**Requirement:**
Set down the lines below, exactly, starting at the one that contains "The width and" and stopping at the last line, inclusive. Omit pictures.

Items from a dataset
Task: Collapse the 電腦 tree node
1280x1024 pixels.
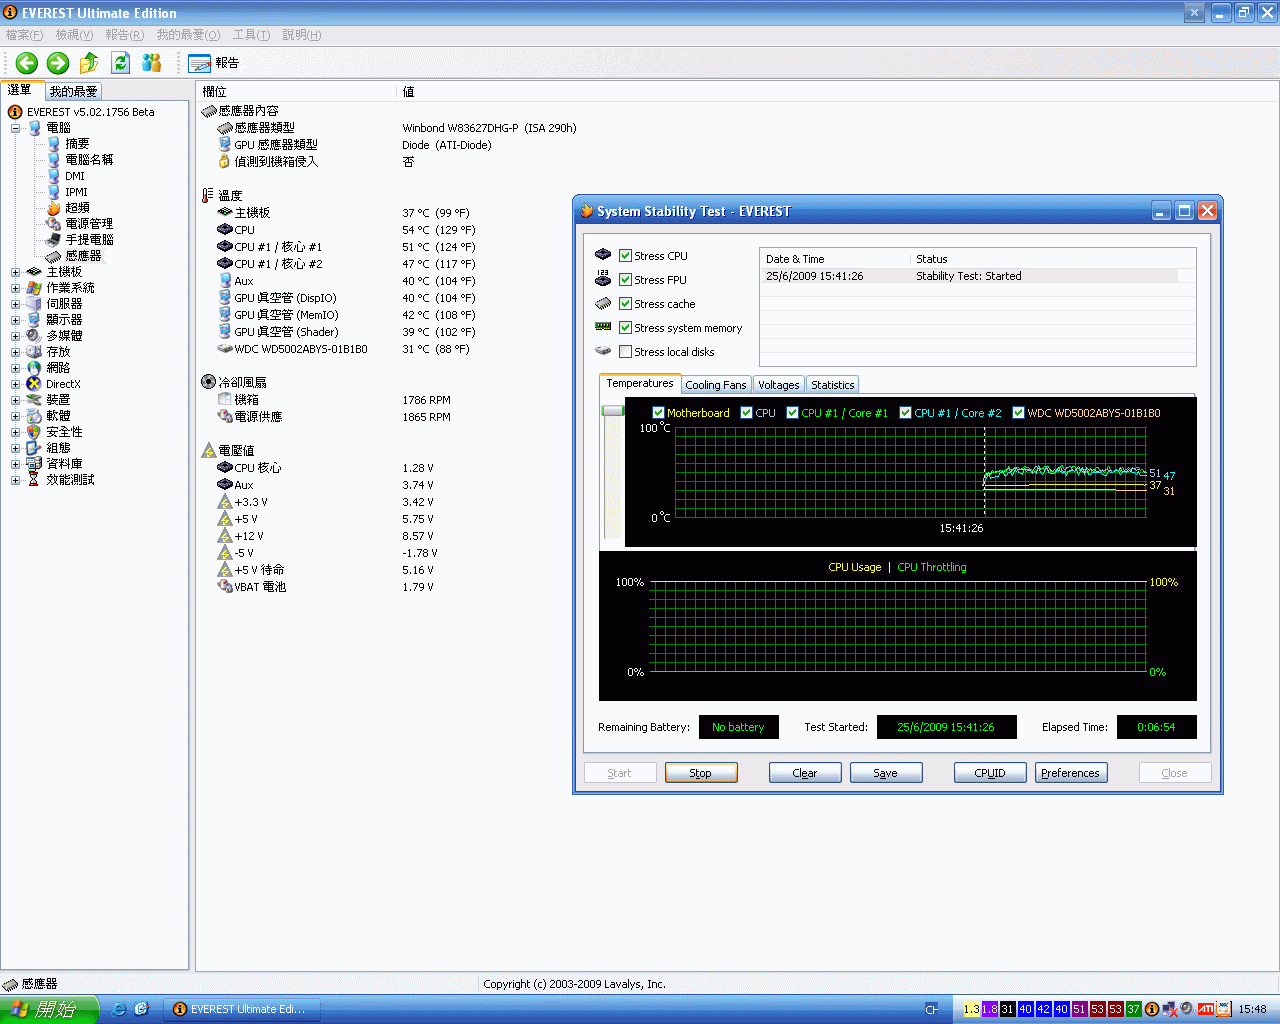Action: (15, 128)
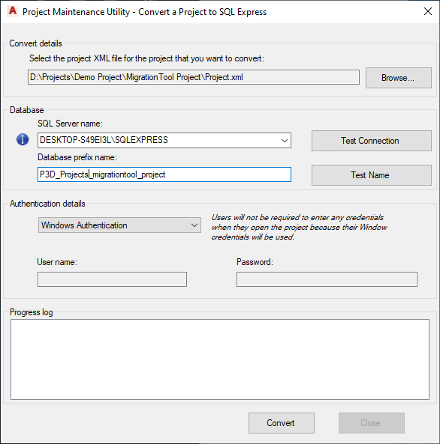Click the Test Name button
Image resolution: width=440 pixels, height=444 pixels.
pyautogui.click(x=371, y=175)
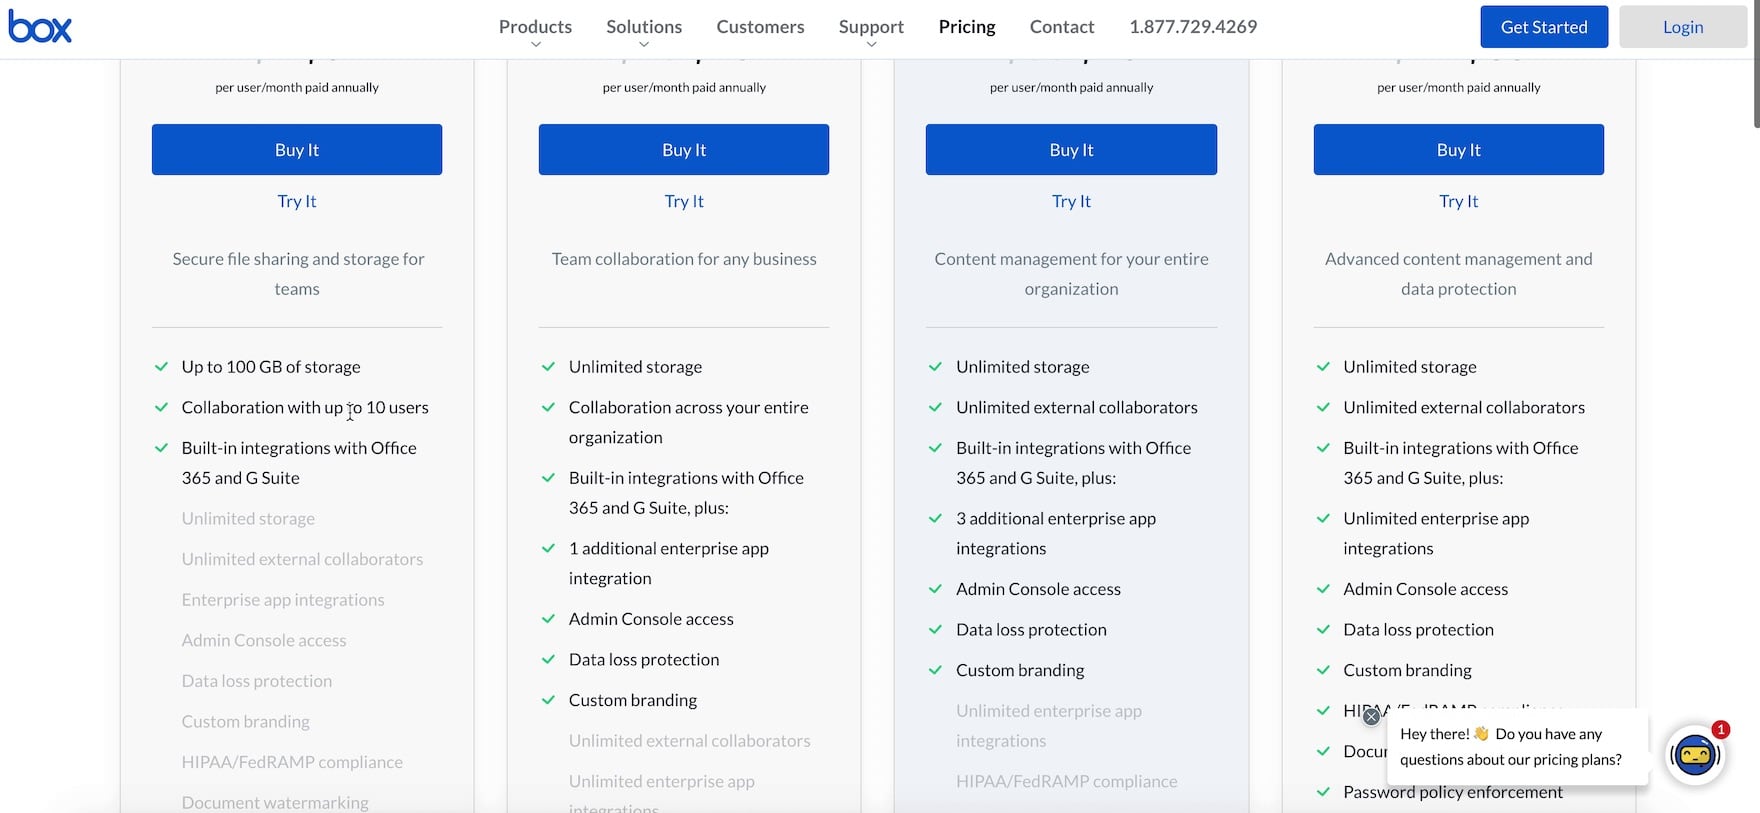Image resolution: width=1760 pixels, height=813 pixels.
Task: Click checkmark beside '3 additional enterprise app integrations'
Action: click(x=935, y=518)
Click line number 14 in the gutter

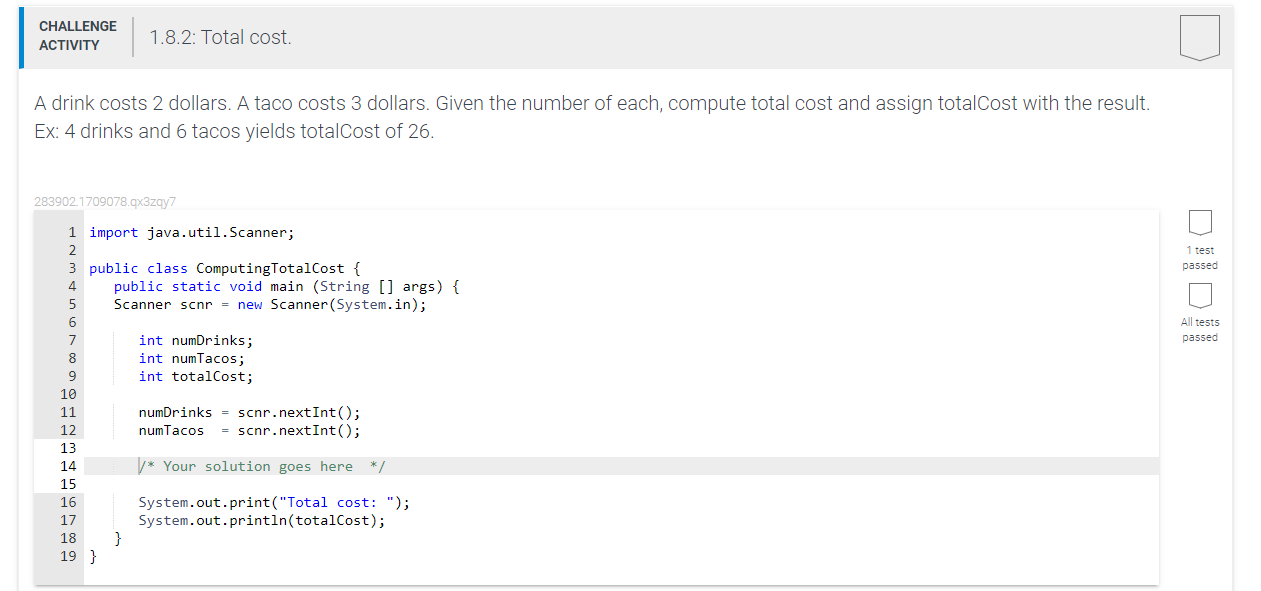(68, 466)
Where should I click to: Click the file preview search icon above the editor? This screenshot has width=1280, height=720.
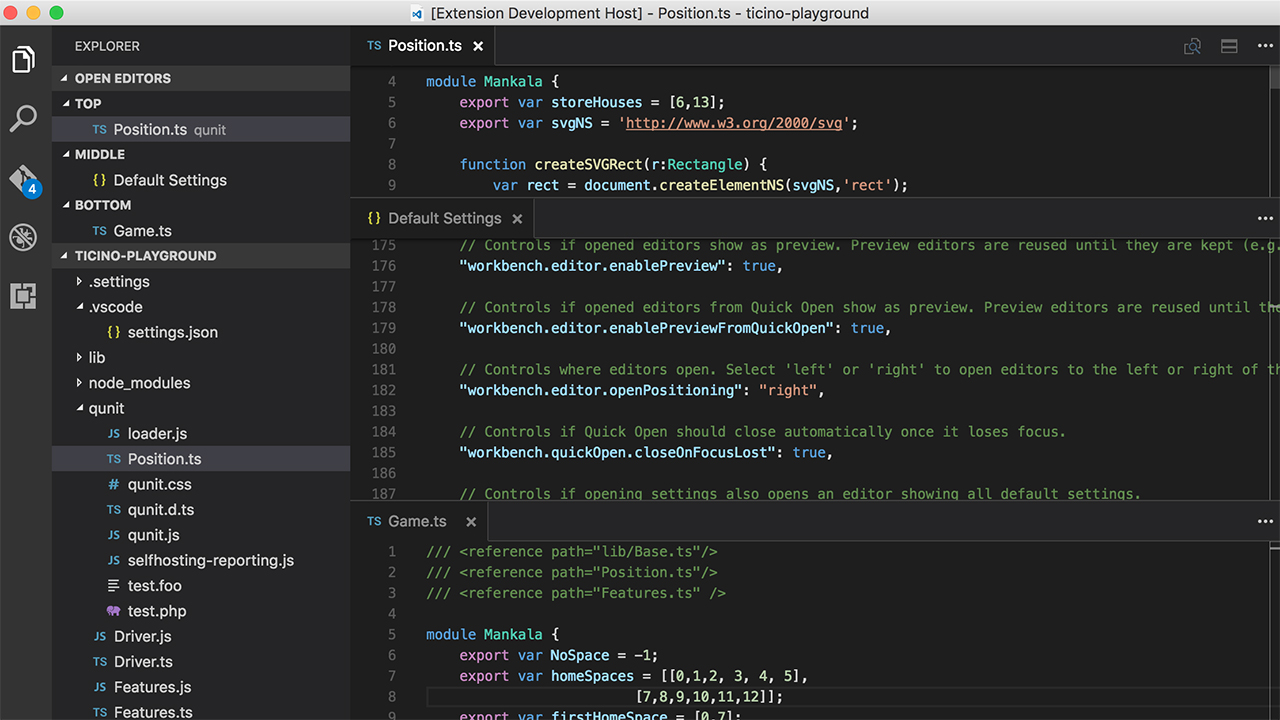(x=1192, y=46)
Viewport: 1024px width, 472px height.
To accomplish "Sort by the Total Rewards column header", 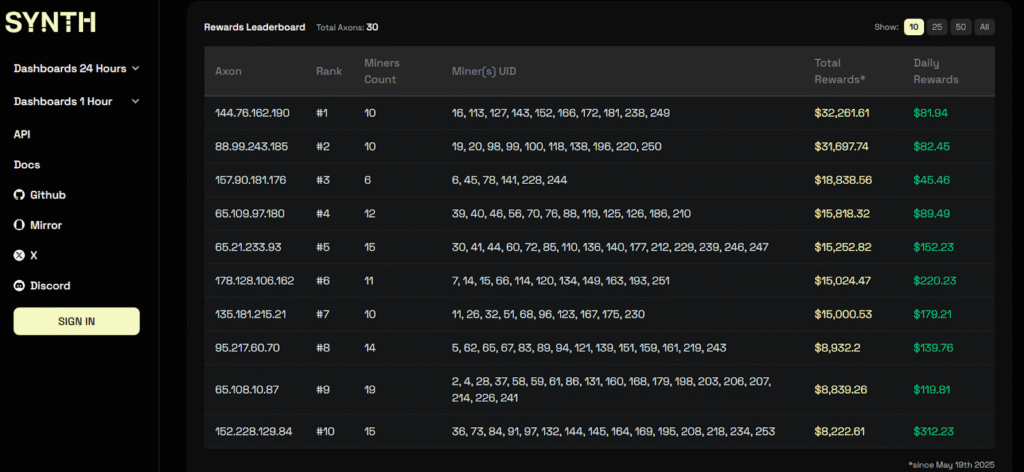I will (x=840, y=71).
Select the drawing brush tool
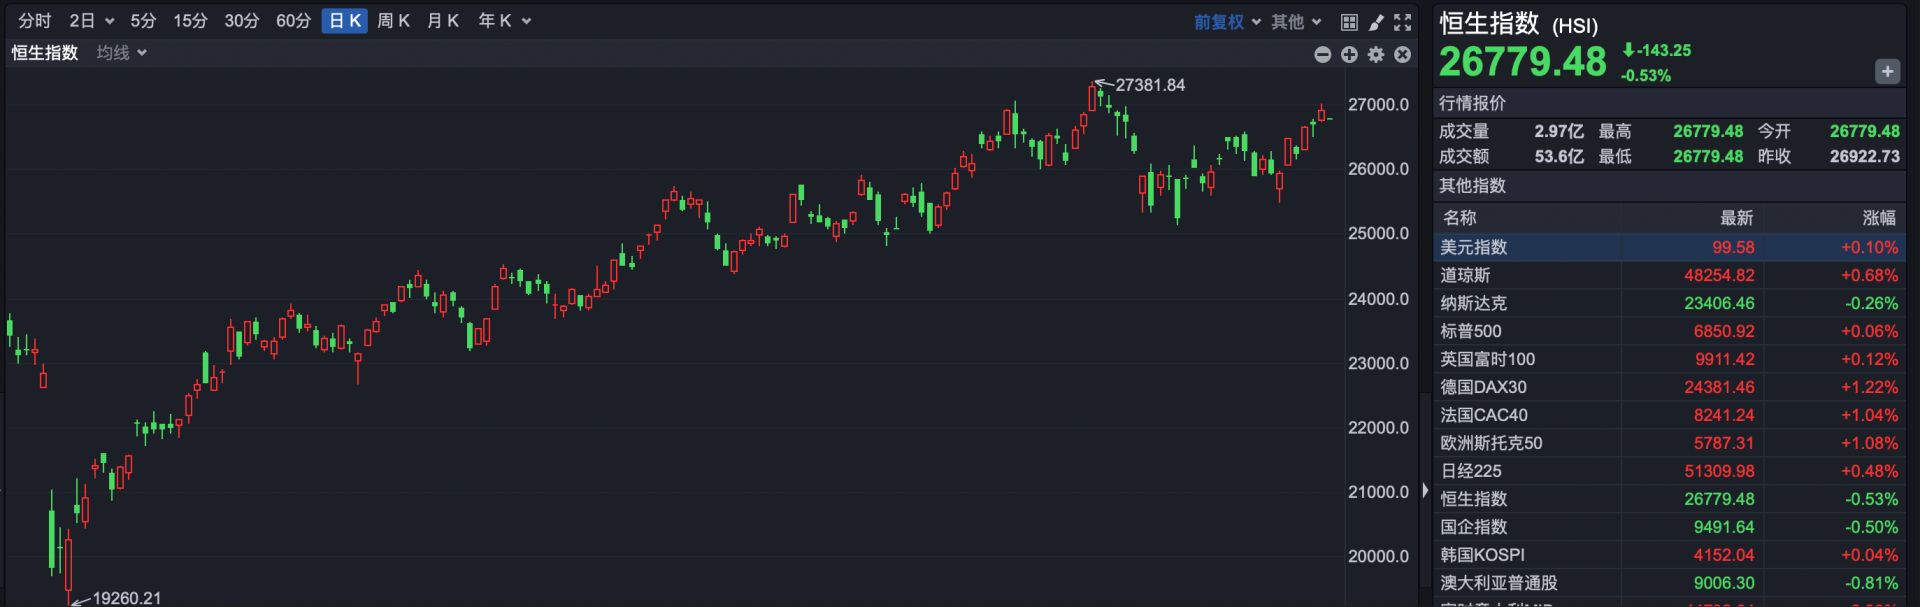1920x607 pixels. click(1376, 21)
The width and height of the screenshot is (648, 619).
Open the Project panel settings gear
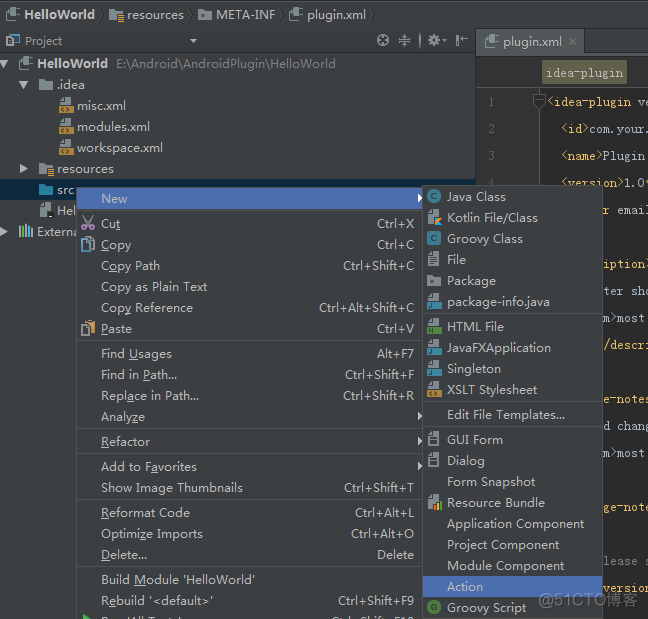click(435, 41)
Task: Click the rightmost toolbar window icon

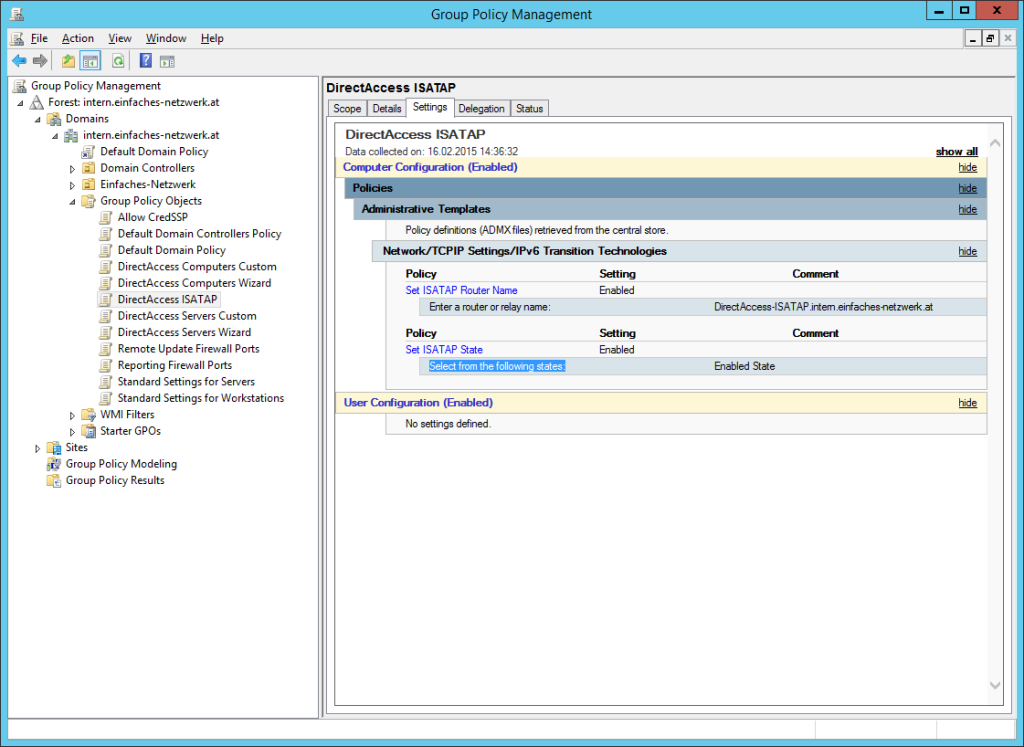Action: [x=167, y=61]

**Problem solution:**
The width and height of the screenshot is (648, 619).
Open the Project panel settings gear
click(435, 41)
Task: Click the rightmost toolbar window icon

Action: [x=167, y=61]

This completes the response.